Une chronique politique sans parti pris

Le non-dit, tournure extrême de la langue de bois

Réussir en politique dépend du nombre de voix que l’on collecte. En sens inverse, cela dépend du nombre de ceux que l’on fâche. L’outil rhétorique pour draguer aussi large que possible consiste à utiliser la langue de bois, une formulation tellement abstraite qu’elle se prête à toutes les interprétations. En enveloppant une absence de pensée dans un discours opaque on le rend sinon attrayant, du moins non repoussant. Exemple : même si on a voté contre les crèches et contre la pérennité des pensions, rien n’empêche de se gargariser de la « solidarité intergénérationnelle »

Si on réussit en disant le moins possible, le plus simple est encore de ne rien dire du tout. La campagne électorale actuelle est particulièrement molle et inintéressante parce que le non-dit fait rage. Nous sommes confrontés à des défis redoutables pour lesquels il n’existe pas de solution simple sinon au sens du slogan simpliste utilisé par l’UDC qui convainc un bon quart de la population dans la mesure où elle est illettrée. Tous nos problèmes seraient évacués si nous étions seuls au monde, barricadés derrière des barbelés à la hongroise derrière lesquels notre armée de milice, la meilleure du monde, pourrait faire usage de ses armes pour dissuader ceux qui s’efforeceraient tout de même de passer.

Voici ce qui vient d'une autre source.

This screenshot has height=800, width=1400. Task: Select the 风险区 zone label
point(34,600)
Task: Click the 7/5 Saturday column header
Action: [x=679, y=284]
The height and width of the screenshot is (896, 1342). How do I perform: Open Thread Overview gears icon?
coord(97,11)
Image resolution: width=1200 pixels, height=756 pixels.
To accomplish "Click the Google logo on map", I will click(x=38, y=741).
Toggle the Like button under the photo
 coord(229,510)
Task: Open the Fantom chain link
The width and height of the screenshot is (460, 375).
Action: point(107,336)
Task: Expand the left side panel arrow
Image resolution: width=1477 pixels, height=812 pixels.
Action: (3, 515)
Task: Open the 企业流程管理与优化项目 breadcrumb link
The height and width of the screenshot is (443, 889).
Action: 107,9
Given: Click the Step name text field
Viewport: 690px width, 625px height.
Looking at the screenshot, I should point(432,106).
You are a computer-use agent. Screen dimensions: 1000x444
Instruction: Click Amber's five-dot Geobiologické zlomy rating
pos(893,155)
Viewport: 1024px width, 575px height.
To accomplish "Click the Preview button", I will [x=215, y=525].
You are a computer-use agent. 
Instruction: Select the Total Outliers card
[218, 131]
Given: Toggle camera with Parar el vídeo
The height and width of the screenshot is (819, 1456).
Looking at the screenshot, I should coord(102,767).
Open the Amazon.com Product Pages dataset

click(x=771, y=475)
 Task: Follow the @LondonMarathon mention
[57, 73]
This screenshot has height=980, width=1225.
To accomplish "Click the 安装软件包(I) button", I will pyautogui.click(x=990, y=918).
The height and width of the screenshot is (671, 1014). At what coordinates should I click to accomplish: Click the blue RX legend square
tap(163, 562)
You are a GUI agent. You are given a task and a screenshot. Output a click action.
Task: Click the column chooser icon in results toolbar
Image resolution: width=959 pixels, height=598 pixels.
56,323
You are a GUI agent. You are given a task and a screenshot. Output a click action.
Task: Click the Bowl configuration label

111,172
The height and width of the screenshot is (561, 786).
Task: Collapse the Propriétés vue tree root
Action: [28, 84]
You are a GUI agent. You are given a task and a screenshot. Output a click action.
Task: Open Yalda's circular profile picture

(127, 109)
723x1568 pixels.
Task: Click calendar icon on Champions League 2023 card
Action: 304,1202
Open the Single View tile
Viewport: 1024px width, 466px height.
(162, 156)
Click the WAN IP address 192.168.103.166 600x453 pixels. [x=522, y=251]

Les autres partis sont bien empruntés. Ils ne peuvent parler ni d’une adhésion à l’Europe, ni d’une votation pour annuler celle sur la libre circulation, ni de l’accueil des réfugiés, ni du coût de l’assurance-maladie, ni du déficit de l’AVS, ni du franc fort. En revanche, la formation, la famille, la sécurité, les trains bondés, le coût du logement sont autant de plages à lieux communs, sur lesquels tout le monde abonde dans le même sens et ne fait rien en pratique. Comment espère-t-on intéresser l’électeur avec ce ronron ? On recrute le plus grand parti de Suisse, celui des abstentionnistes.

Ils sont indifférents à la réussite d’un parti plutôt qu’un autre pour la simple raison que tous les partis sont au gouvernement. Celui-ci n’a donc ni chef, ni programme, ni équipe soudée, ni majorité. Il est élu pour ne pas prendre d’initiative. La Suisse est une acratie, un pays où personne n’a le pouvoir. Et cela marche tout seul.